## Your instructions
Every line below that holds "column" must be copied.

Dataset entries
····················
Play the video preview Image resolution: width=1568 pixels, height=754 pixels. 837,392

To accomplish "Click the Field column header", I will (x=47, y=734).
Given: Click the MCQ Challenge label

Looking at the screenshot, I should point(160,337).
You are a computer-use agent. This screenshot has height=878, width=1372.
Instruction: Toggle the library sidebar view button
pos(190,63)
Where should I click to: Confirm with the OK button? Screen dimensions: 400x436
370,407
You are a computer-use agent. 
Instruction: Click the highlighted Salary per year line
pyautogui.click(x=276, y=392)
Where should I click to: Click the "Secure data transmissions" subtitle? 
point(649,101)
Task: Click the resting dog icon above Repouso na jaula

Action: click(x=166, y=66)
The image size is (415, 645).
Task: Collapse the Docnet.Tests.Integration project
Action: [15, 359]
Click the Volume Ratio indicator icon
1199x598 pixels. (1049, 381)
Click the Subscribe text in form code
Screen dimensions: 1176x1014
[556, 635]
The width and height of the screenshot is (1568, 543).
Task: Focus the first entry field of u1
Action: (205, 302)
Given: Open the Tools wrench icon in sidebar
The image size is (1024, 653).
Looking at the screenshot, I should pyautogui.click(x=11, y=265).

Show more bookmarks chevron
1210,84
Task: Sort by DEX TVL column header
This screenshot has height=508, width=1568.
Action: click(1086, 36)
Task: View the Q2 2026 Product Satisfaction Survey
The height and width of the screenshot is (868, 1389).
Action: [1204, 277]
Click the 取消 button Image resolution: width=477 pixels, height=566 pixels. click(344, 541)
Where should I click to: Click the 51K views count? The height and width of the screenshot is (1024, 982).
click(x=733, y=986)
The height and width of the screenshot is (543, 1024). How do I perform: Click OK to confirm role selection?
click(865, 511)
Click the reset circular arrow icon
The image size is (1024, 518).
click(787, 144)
····················
## Exercise output
To accomplish "Click the Field column header", I will (x=47, y=734).
Task: Sort by DEX TVL column header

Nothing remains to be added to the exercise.